____ Selection

OK, we’re familiar with the essential parts of Chef. What are our goals, then? How would we like to have our Elasticsearch server to be set up?

In fact, we would like a number of things:

  • First of all, install a specific version of Elasticsearch on the node
  • Create a elasticsearch.yml file with custom configuration
  • Create a separate user to run Elasticsearch
  • Register a service to start Elasticsearch automatically on server boot
  • Increase the open files limit for the elasticsearch user
  • Configure the memory limits and other settings for the JVM
  • Install an Elasticsearch plugin
  • Monitor the Elasticsearch process and cluster health with Monit
  • Install the Nginx web server and use it as a proxy for Elasticsearch
  • Store user credentials for HTTP authentication with Nginx

And optionally:

  • Install the AWS Cloud plugin
  • Configure the AWS Cloud plugin with proper credentials to use the EC2 discovery
  • Create, format and mount an EBS volume to store our data
  • Use an existing EBS snapshot to create the volume from a data backup

As you can see, not a short list of tasks. If we would be doing them manually, we could easily spend whole afternoon with that. By using Chef, we should be done in under five minutes, once we get hold of it.

One important thing to emphasize is that we will use the Amazon EC2 service to create virtual servers to deploy Elasticsearch nodes, and we will use some features in Elasticsearch specific to Amazon Web Services (AWS).

You’re not limited to the EC2 platform in any way, though: any virtual or physical server accessible by SSH will be absolutely perfect for the purposes of this tutorial — you’ll just need to configure the node a little bit differently.

Preparation

Before we really start cooking, we must prepare all the tools and ingredients. Assuming EC2, we need to:

  • download and edit the scripts and configuration files used in this tutorial,
  • create a dedicated security group in AWS,
  • launch an instance which we’ll be provisioning via Chef,
  • download the SSH key used for accessing the instance.

We’ll begin by downloading the files need for this tutorial from the following gist: http://gist.github.com/2050769. We might as well do it with one command:

mkdir deploy-elasticsearch-with-chef && cd deploy-elasticsearch-with-chef
curl -# -L -k https://gist.github.com/2050769/download | tar xz --strip 1 -C .

Your current directory should now contain couple of files: let’s review them briefly:

The bootstrap.sh file is a generic Bash script, which we’ll use for basic setup of the machine (installing packages and Chef, downloading cookbooks, etc). The patches.sh script is used to fix some problems in community cookbooks (and will hopefully be removed from this tutorial soon). The solo.rb file contains configuration for Chef Solo. You don’t have to edit these files.

________
____ Listed entries

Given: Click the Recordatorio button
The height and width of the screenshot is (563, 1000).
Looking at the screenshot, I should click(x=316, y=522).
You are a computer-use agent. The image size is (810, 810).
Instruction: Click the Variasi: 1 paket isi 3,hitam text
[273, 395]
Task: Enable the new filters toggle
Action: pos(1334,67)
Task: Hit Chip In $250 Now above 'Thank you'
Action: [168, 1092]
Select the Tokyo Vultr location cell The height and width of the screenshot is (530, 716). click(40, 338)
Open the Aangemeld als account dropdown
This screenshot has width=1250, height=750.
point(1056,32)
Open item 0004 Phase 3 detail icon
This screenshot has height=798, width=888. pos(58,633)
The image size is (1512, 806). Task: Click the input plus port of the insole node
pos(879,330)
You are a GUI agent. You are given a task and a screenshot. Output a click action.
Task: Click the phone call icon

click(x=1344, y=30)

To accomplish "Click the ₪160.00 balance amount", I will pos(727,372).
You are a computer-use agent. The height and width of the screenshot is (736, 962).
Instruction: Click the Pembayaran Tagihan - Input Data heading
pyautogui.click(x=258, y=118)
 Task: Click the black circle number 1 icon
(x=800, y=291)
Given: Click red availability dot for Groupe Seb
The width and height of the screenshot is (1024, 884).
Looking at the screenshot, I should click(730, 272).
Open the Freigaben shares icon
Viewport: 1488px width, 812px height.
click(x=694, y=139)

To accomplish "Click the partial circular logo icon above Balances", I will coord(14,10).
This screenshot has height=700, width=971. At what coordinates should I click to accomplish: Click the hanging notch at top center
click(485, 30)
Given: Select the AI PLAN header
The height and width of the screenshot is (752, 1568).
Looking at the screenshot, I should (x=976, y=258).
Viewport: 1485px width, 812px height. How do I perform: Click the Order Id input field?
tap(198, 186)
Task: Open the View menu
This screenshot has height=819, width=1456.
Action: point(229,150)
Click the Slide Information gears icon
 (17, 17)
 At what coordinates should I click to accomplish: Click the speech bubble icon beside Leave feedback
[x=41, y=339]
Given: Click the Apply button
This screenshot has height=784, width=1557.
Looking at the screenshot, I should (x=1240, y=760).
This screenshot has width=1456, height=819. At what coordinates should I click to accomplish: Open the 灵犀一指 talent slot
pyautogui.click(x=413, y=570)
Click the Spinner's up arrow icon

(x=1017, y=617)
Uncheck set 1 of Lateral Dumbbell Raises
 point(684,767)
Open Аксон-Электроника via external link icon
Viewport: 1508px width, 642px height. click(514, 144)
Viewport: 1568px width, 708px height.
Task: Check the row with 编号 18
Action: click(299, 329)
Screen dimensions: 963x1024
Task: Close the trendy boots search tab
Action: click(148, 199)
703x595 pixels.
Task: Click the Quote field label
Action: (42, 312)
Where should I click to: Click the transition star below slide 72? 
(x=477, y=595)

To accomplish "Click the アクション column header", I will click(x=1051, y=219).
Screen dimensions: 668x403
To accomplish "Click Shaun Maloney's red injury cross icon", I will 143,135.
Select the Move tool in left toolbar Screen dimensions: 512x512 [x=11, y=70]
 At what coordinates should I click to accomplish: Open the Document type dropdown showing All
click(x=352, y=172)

________

### [Work to complete]
[A] Output everything in the Elasticsearch tutorial from "One important thing" down to "Web Services (AWS).".
[B] Turn the paragraph of the Elasticsearch tutorial that begins "The bootstrap.sh file is a generic Bash script" into a short list, keeping its main facts.
[C] Do these statements agree with the Elasticsearch tutorial? Answer yes or no for each, quoting the words that decide it. (i) The tutorial can only be followed on the EC2 platform. (ii) With Chef, the setup should take under five minutes once you get the hang of it. (iii) The solo.rb file has to be edited.
The lines can be left aside.

### [Per-task answers]
[A]
One important thing to emphasize is that we will use the Amazon EC2 service to create virtual servers to deploy Elasticsearch nodes, and we will use some features in Elasticsearch specific to Amazon Web Services (AWS).

[B]
- bootstrap.sh: a generic Bash script for basic machine setup (installing packages and Chef, downloading cookbooks, etc.)
- patches.sh: fixes some problems in community cookbooks and will hopefully be removed from the tutorial soon
- solo.rb: holds the configuration for Chef Solo
- None of these files need to be edited.

[C]
(i) No: "You’re not limited to the EC2 platform in any way"
(ii) Yes: "By using Chef, we should be done in under five minutes, once we get hold of it."
(iii) No: "You don’t have to edit these files."